Why this should be so is not immediately obvious. Unlike the legal and the traditional news industries, higher education has been booming in recent years. Nor does higher education seem to follow the pattern of other industries being transformed by contingent employment. In his book The Fissured Workplace, David Weil of the Boston University School of Management (and currently the administrator of the U.S. Wage and Hour Division in the U.S. Department of Labor) writes that the growth of contingent employment is being driven mostly by firms focusing on their core businesses and outsourcing the rest of the work to contractors. 

“But teaching students is—or at least is supposed to be—the core mission of higher education. That colleges and universities have turned more and more of their frontline employees into part-time contractors suggests how far they have drifted from what they say they are all about (teaching students) to what they are increasingly all about (conducting research, running sports franchises, or, among for-profits, delivering shareholder value).

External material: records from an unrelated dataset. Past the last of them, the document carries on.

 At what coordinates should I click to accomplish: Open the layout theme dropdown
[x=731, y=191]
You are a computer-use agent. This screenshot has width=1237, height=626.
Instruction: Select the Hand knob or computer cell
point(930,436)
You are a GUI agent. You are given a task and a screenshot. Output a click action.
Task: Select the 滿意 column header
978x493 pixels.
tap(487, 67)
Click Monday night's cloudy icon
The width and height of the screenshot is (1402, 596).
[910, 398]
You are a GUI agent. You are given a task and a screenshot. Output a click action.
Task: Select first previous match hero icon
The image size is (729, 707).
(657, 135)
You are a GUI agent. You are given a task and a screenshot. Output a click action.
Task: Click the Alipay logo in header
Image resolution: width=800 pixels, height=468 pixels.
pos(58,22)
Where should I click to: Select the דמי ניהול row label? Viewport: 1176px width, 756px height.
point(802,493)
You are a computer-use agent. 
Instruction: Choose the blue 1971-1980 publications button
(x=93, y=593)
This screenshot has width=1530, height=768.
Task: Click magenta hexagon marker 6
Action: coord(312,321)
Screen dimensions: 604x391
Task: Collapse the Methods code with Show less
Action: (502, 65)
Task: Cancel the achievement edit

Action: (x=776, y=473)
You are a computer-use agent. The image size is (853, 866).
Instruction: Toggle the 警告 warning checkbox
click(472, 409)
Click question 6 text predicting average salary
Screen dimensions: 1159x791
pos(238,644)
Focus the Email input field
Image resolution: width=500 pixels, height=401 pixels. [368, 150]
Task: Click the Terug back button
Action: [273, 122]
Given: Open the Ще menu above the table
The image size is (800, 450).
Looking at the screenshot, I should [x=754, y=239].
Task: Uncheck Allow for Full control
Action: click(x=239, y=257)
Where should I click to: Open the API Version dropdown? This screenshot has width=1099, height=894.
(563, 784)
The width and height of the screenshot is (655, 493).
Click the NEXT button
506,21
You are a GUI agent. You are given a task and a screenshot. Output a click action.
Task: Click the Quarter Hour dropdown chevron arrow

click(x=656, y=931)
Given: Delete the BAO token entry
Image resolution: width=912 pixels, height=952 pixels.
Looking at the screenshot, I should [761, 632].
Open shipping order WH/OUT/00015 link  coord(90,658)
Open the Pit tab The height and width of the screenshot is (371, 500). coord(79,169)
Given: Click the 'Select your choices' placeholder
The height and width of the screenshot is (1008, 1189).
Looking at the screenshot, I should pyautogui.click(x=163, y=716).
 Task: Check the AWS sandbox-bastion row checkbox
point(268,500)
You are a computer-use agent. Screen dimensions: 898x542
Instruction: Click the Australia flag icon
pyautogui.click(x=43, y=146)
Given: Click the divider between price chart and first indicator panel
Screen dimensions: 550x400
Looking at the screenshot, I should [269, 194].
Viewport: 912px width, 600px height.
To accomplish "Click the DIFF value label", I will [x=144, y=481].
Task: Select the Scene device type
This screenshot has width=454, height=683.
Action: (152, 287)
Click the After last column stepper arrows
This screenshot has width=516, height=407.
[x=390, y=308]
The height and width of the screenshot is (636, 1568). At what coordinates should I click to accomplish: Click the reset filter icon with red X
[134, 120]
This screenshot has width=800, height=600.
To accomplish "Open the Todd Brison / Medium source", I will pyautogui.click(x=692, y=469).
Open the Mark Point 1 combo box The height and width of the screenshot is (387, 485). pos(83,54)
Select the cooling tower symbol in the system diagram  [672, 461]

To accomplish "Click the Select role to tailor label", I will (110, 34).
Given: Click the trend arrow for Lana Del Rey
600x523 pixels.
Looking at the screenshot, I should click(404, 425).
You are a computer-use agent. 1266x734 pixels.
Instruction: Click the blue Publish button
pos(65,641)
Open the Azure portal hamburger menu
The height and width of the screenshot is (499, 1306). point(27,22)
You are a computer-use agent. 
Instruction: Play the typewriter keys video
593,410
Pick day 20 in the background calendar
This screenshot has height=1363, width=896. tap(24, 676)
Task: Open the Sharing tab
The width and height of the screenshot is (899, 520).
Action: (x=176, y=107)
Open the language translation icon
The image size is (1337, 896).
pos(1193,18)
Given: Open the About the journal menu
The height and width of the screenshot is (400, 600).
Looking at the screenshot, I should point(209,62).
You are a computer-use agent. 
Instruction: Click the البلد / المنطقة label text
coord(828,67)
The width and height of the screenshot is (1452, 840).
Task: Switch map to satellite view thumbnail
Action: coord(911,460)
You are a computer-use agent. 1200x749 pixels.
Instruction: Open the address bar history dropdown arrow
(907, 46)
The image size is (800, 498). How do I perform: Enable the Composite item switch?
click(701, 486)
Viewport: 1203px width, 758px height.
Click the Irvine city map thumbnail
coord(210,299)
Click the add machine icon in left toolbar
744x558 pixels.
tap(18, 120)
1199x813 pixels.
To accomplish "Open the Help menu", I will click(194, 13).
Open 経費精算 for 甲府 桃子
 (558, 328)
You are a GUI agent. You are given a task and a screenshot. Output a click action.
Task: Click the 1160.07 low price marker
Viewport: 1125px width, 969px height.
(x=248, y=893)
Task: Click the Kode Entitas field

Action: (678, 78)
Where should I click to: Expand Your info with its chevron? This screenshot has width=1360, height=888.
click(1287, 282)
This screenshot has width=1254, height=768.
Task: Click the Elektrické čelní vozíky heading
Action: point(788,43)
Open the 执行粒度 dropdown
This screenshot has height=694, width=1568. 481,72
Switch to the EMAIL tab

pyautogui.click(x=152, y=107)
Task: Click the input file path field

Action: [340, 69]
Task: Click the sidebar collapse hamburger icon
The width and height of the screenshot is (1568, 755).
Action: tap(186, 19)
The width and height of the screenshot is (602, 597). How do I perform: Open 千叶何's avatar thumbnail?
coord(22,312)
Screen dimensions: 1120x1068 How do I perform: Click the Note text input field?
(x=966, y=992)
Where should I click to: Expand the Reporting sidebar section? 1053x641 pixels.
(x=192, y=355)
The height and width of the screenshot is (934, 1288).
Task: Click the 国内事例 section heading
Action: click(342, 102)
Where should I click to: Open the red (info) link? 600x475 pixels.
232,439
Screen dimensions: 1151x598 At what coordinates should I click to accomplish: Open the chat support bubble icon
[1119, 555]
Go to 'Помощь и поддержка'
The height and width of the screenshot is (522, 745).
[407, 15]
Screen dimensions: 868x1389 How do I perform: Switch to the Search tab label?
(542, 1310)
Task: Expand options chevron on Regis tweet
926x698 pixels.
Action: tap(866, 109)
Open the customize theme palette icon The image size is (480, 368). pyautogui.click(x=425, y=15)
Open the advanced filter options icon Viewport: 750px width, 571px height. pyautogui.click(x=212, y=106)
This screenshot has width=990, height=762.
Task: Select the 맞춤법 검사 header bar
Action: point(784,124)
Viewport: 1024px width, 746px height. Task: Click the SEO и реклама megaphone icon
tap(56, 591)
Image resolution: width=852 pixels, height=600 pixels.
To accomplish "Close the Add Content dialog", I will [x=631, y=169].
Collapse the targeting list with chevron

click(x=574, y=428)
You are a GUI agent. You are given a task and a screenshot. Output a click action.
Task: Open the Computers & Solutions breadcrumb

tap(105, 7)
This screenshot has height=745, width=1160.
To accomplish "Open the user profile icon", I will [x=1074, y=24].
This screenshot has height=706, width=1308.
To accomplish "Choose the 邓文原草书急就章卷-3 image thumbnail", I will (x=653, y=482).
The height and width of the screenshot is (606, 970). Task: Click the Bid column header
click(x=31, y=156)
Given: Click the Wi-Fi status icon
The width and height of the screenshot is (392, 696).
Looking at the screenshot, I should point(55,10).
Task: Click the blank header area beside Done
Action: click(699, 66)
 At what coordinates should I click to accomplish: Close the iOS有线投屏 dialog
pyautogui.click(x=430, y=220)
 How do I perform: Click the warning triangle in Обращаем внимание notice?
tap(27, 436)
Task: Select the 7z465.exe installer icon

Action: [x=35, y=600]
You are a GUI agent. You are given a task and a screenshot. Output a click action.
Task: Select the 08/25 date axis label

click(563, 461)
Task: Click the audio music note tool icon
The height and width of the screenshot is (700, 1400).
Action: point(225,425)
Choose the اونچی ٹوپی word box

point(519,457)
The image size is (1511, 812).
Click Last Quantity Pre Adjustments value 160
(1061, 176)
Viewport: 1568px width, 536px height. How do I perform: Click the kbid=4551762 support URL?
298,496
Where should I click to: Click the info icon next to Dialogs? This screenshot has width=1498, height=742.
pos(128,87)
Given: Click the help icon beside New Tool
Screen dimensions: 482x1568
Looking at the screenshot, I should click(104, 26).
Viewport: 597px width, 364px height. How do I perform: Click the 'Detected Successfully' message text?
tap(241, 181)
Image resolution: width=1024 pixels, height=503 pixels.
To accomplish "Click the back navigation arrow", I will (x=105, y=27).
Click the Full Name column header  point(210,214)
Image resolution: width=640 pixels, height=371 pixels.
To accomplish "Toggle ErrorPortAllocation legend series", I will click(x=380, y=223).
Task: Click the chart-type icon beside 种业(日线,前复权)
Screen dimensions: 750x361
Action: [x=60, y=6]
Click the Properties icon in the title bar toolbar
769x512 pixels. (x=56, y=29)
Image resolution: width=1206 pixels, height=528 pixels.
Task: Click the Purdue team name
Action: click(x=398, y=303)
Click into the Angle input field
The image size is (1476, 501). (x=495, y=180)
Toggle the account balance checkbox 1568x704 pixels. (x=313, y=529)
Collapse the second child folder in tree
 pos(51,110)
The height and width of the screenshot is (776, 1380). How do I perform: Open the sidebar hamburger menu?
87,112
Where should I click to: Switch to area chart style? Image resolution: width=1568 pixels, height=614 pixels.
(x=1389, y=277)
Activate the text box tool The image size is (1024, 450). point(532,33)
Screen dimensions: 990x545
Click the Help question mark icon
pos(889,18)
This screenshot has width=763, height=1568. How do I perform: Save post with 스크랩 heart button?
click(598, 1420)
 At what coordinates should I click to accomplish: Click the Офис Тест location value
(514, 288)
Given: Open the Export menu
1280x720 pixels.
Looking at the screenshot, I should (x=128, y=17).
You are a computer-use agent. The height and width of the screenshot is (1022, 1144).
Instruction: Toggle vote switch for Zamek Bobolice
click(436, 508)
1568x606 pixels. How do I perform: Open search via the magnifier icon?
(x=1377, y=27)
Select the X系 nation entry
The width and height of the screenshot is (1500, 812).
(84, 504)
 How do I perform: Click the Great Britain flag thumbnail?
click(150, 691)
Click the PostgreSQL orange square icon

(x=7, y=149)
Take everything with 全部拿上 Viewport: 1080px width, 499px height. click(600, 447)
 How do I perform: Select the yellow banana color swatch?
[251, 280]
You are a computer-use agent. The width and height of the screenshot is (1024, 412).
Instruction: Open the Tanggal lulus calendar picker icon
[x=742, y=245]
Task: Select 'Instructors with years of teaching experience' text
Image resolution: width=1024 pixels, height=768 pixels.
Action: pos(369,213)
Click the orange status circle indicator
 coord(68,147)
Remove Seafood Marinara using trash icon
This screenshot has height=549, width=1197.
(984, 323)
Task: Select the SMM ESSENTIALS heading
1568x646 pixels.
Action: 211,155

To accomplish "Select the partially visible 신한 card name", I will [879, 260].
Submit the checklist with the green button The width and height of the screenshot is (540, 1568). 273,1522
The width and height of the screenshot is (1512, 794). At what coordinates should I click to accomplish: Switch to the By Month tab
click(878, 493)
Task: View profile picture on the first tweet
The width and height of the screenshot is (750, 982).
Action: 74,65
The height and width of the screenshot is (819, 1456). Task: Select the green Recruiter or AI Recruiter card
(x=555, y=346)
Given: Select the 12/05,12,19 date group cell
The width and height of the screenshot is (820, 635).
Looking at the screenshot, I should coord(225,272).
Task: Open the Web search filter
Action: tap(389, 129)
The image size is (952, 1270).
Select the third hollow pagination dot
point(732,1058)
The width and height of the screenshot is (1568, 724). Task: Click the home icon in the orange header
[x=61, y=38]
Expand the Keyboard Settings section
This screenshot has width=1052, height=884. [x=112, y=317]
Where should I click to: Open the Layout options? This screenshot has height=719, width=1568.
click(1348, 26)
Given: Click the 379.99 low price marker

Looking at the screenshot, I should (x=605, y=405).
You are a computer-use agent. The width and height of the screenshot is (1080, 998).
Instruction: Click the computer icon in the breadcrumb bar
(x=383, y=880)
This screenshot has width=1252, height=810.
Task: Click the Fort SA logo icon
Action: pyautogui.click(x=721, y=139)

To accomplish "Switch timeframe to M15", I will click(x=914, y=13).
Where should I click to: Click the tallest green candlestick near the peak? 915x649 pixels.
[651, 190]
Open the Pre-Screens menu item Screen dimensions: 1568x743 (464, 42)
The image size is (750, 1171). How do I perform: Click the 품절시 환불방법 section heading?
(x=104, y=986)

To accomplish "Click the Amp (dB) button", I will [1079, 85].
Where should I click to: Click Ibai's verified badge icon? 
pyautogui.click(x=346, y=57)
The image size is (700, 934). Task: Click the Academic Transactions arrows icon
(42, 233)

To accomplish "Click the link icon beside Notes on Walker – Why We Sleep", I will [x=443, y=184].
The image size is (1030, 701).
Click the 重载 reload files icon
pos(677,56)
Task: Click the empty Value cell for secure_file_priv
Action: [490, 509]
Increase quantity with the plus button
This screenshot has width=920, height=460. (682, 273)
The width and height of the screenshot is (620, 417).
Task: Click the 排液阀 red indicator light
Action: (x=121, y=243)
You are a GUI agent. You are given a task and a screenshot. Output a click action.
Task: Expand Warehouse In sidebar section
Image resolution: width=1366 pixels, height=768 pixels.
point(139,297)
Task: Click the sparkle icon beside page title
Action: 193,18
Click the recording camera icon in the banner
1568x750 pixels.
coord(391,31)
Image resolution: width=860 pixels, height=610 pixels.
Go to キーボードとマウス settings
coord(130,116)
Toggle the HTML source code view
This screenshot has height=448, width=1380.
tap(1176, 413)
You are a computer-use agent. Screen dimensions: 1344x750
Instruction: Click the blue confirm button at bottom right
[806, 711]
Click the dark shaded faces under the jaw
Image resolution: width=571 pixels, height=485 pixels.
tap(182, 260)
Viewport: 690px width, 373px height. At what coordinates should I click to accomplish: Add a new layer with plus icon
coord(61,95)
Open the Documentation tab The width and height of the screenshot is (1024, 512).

“To be sure, the old tenure system has its problems, and the rise of the contingent professoriate has its advantages—chief among them allowing fresh teaching talent into the higher education system, often people with more real-world experience than the regular faculty. The problem is that universities are using their power in ways that shortchange both contingent teachers and, ultimately, students. With courts and politicians increasingly questioning the fairness and legality of contingent work in industries like transportation, institutions of higher learning could soon be facing scrutiny, too… 

“To say that these are low-wage jobs is an understatement. Based on data from the American Community Survey, 31 percent of part-time faculty are living near or below the federal poverty line. And, according to the UC Berkeley Labor Center, one in four families of part-time faculty are enrolled in at least one public assistance program like food stamps and Medicaid or qualify for the Earned Income Tax Credit. Known as the ‘Homeless Prof,’ Mary-Faith Cerasoli teaches romance languages and prepares her courses in friends’ apartments when she can crash on a couch, or in her car when the friends can’t take her in. When a student asked to meet with her during office hours, she responded, ‘Sure, it’s the Pontiac Vibe parked on Stewart Avenue.’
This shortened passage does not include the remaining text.